Specifically, suppose that \(x(t)\) is a periodic signal with period \(T\) and fundamental frequency \(\omega_0=2\pi/T\). Then if the Fourier series coefficients of \(x(t)\) are denoted by \(a_k\), we will use the notation

\[x(t)\stackrel{\mathcal{FS}}{\longleftrightarrow}a_k\]

to signify the pairing of a periodic signal with its Fourier series coefficients.

## 1. Linearity

Let \(x(t)\) and \(y(t)\) denote two periodic signals with period \(T\) and which have Fourier series coefficients denoted by \(a_k\) and \(b_k\), respectively. That is,

\[\begin{align}x(t)\stackrel{\mathcal{FS}}{\longleftrightarrow}a_k\\y(t)\stackrel{\mathcal{FS}}{\longleftrightarrow}b_k\end{align}\]

Since \(x(t)\) and \(y(t)\) have the same period \(T\), it easily follows that any linear combination of the two signals will also be periodic with period \(T\).

Furthermore, the Fourier series coefficients \(c_k\) of the linear combination of \(x(t)\) and \(y(t)\), \(z(t)=Ax(t)+By(t)\), are given by the same linear combination of the Fourier series coefficients for \(x(t)\) and \(y(t)\). That is,

\[\tag{3.58}z(t)=Ax(t)+By(t)\stackrel{\mathcal{FS}}{\longleftrightarrow}c_k=Aa_k+Bb_k\]

The proof of this follows directly from the application of eq. (3.39) [refer to the *Fourier series representation of continuous-time periodic signals tutorial*]. We also note that the linearity property is easily extended to a linear combination of an arbitrary number of signals with period \(T\).

## 2. Time Shifting

When a time shift is applied to a periodic signal \(x(t)\), the period \(T\) of the signal is preserved. The Fourier series coefficients \(b_k\) of the resulting signal \(y(t)=x(t-t_0)\) may be expressed as

\[\tag{3.59}b_k=\frac{1}{T}\int_Tx(t-t_0)e^{-jk\omega_0t}\text{d}t\]

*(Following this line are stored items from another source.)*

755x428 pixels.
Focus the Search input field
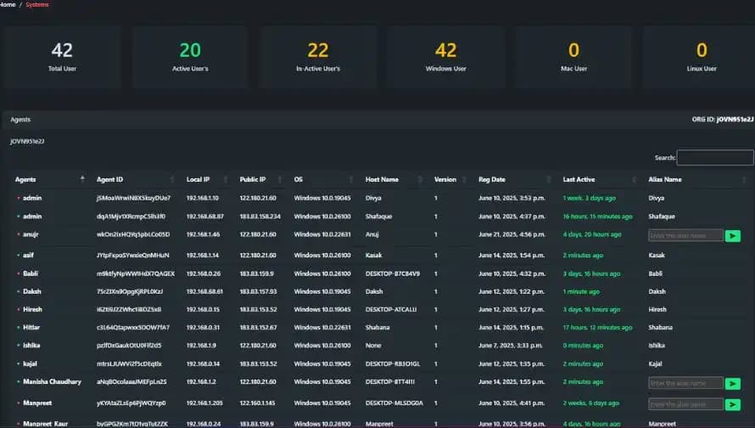tap(714, 157)
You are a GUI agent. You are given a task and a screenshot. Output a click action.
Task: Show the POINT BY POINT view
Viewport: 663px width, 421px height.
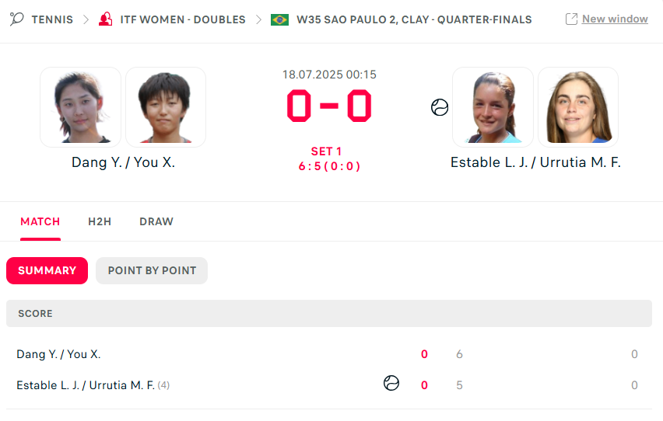point(152,270)
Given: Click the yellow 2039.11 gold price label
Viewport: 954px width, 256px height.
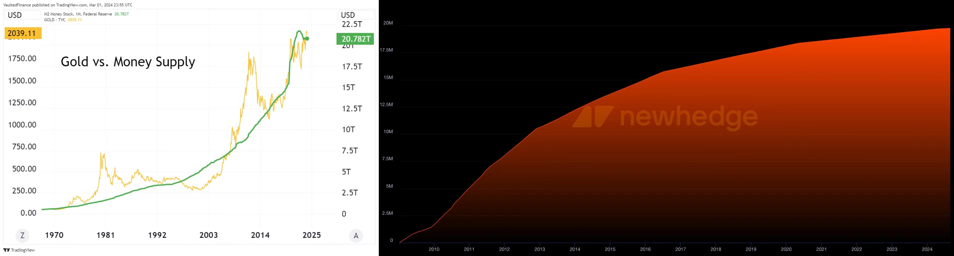Looking at the screenshot, I should (23, 33).
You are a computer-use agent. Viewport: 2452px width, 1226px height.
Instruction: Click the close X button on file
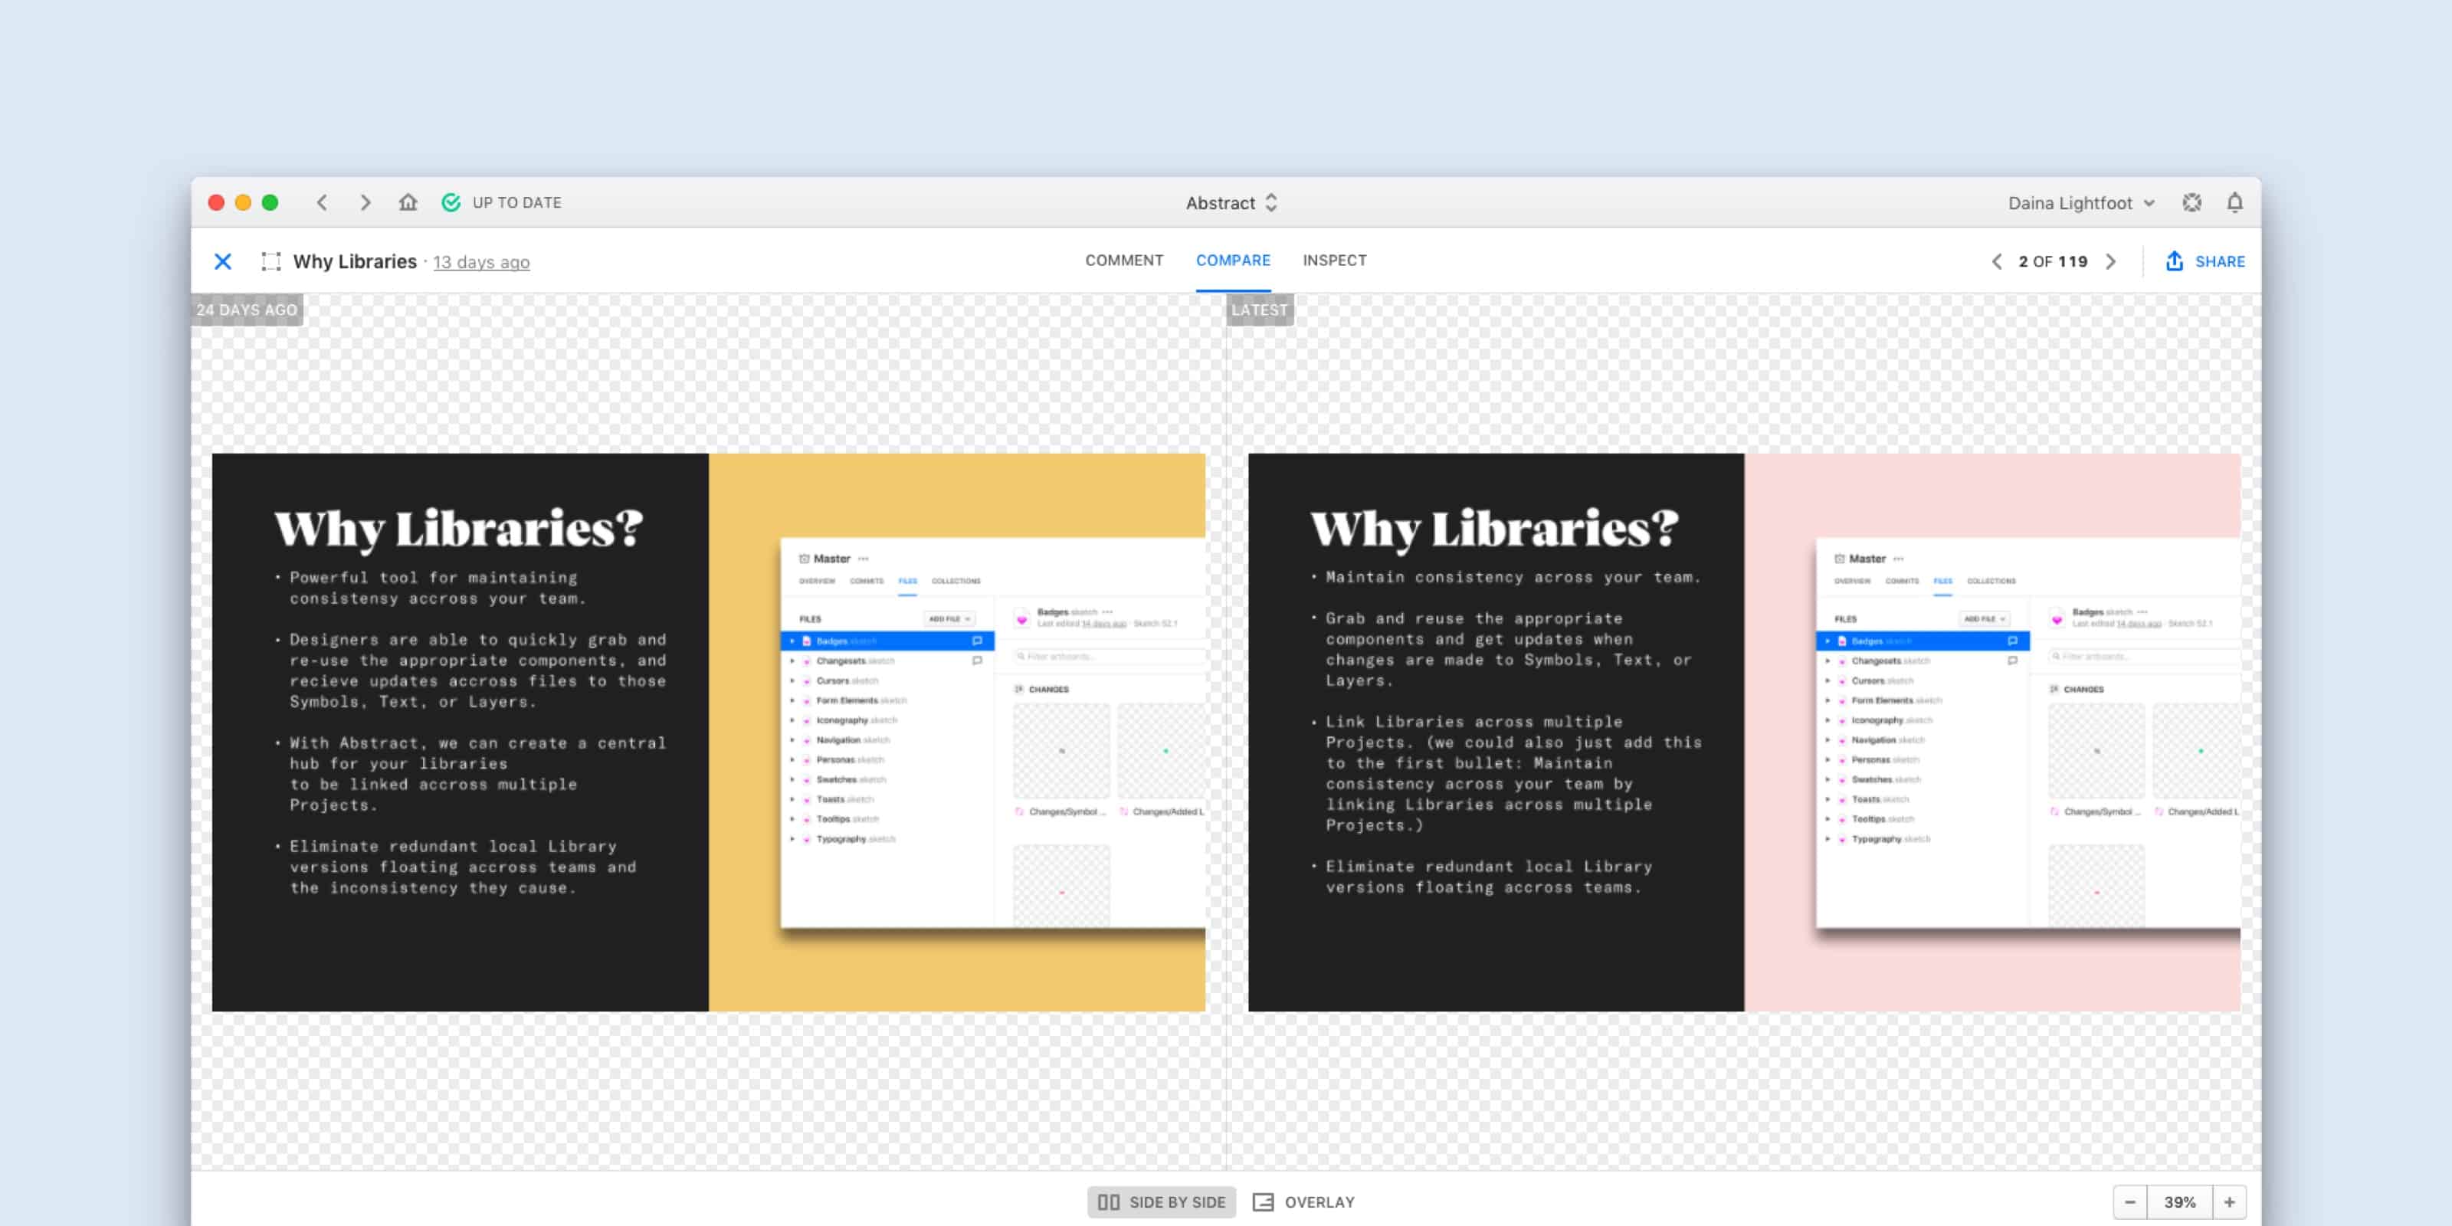click(x=226, y=262)

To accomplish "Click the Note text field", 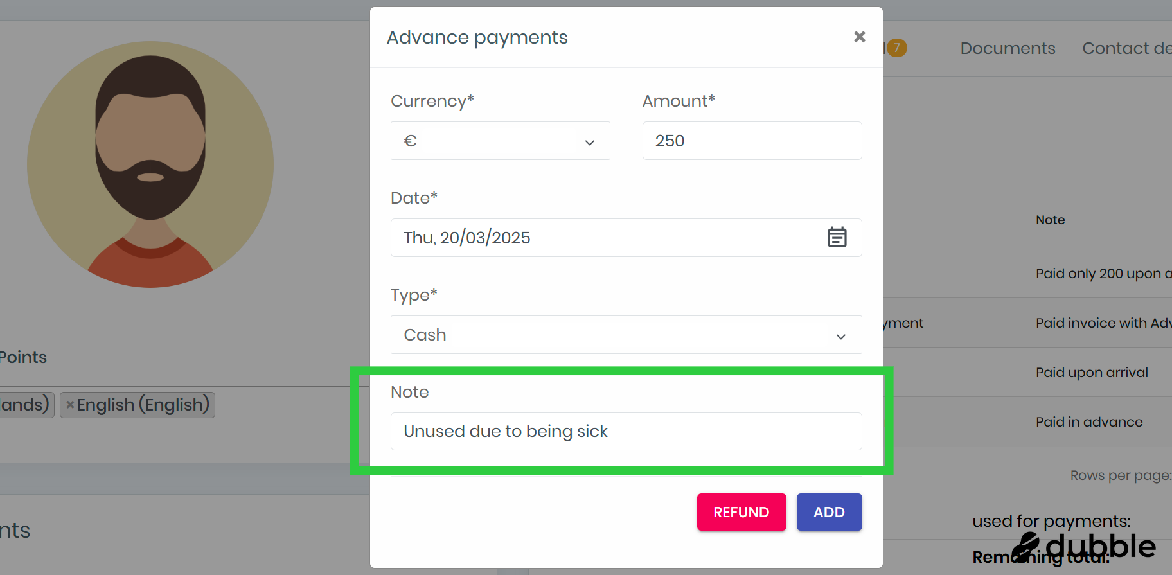I will 626,431.
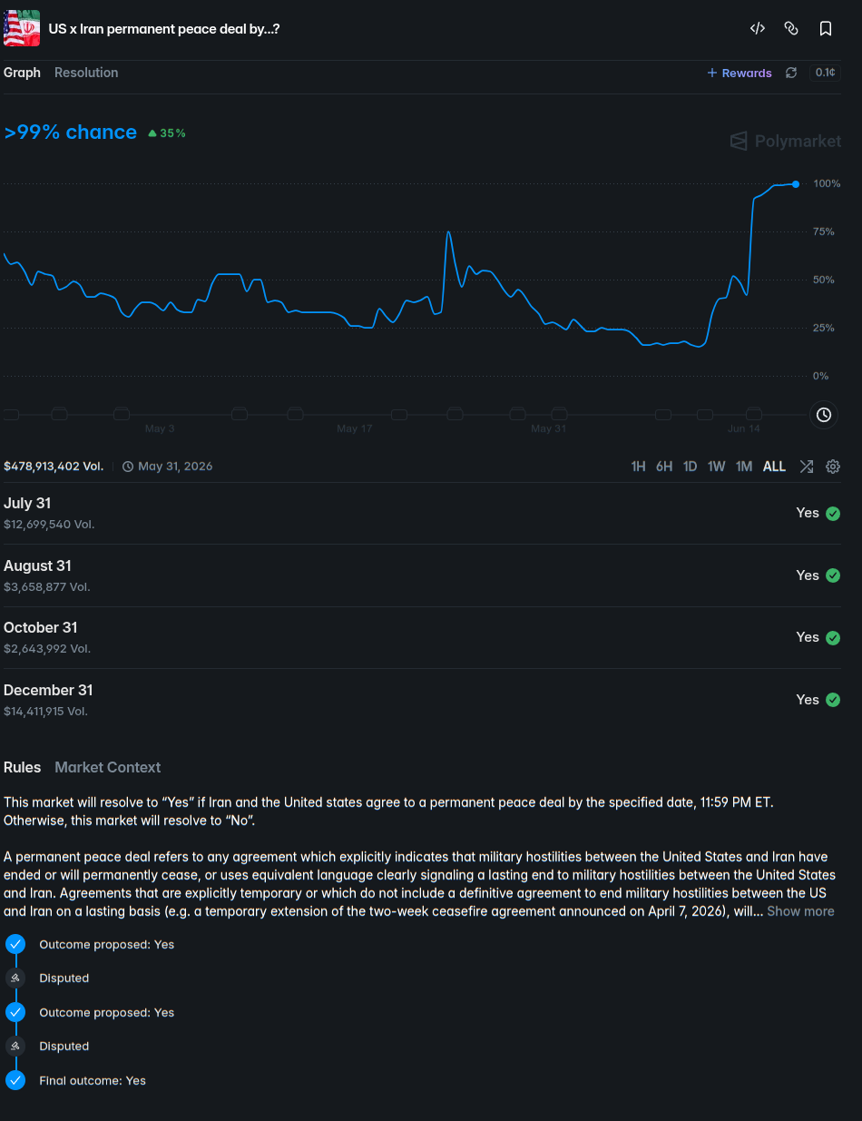
Task: Select the Jun 14 timeline marker
Action: click(744, 428)
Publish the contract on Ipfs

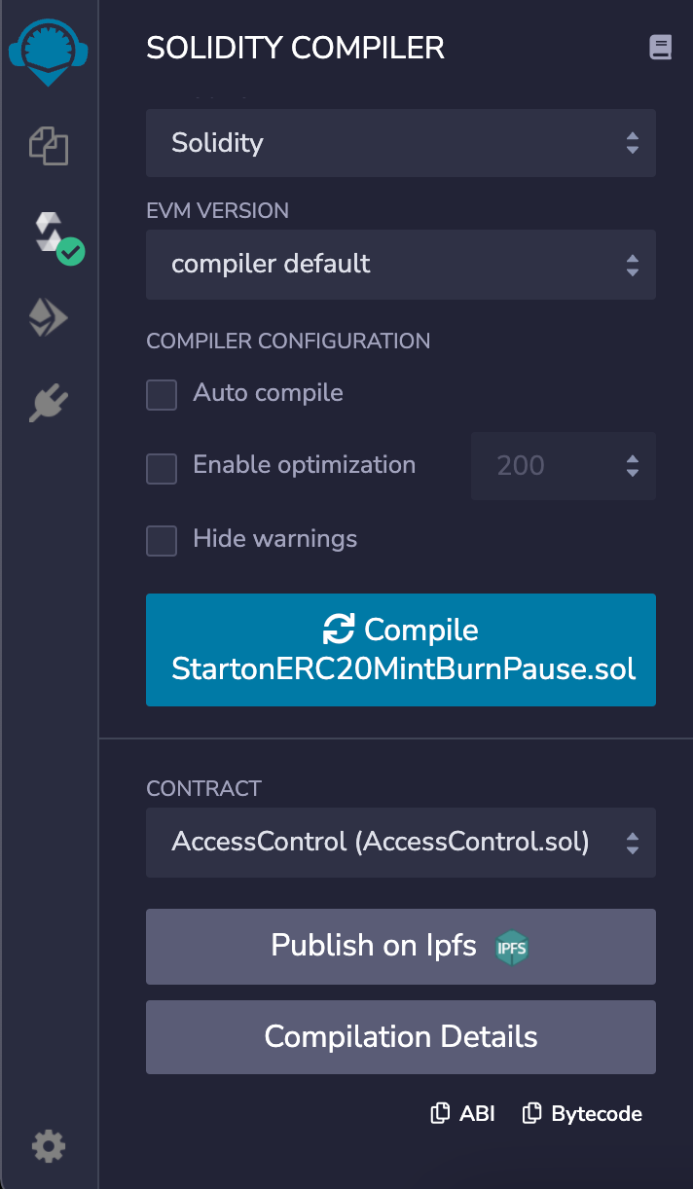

Letting \(\tau=t-t_0\) in the integral, and noting that the new variable \(\tau\) will also range over an interval of duration \(T\), we obtain

\[\tag{3.60}\begin{align}\frac{1}{T}\int_Tx(\tau)e^{-jk\omega_0(\tau+t_0)}\text{d}\tau&=e^{-jk\omega_0t_0}\frac{1}{T}\int_Tx(\tau)e^{-jk\omega_0\tau}\text{d}\tau\\=e^{-jk\omega_0t_0}a_k&=e^{-jk(2\pi/T)t_0}a_k\end{align}\]

where \(a_k\) is the \(k\)th Fourier series coefficient of \(x(t)\). That is, if

\[x(t)\stackrel{\mathcal{FS}}{\longleftrightarrow}a_k\]

then

\[x(t-t_0)\stackrel{\mathcal{FS}}{\longleftrightarrow}e^{-jk\omega_0t_0}a_k=e^{-jk(2\pi/T)t_0}a_k\]

One consequence of this property is that, when a periodic signal is shifted in time, the magnitudes of its Fourier series coefficients remain unaltered. That is, \(|b_k|=|a_k|\).

## 3. Time Reversal

The period \(T\) of a periodic signal \(x(t)\) also remains unchanged when the signal undergoes time reversal.

To determine the Fourier series coefficients of \(y(t)=x(-t)\), let us consider the effect of time reversal on the synthesis equation (3.38) [refer to the *Fourier series representation of continuous-time periodic signals tutorial*]:

\[\tag{3.61}x(-t)=\sum_{k=-\infty}^{+\infty}a_ke^{-jk2\pi{t}/T}\]

Making the substitution \(k=-m\), we obtain

\[\tag{3.62}y(t)=x(-t)=\sum_{m=-\infty}^{+\infty}a_{-m}e^{jm2\pi{t}/T}\]

We observe that the right-hand side of this equation has the form of a Fourier series synthesis equation for \(x(-t)\), where the Fourier series coefficients \(b_k\) are

\[\tag{3.63}b_k=a_{-k}\]

That is, if

\[x(t)\stackrel{\mathcal{FS}}{\longleftrightarrow}a_k\]

then

\[x(-t)\stackrel{\mathcal{FS}}{\longleftrightarrow}a_{-k}\]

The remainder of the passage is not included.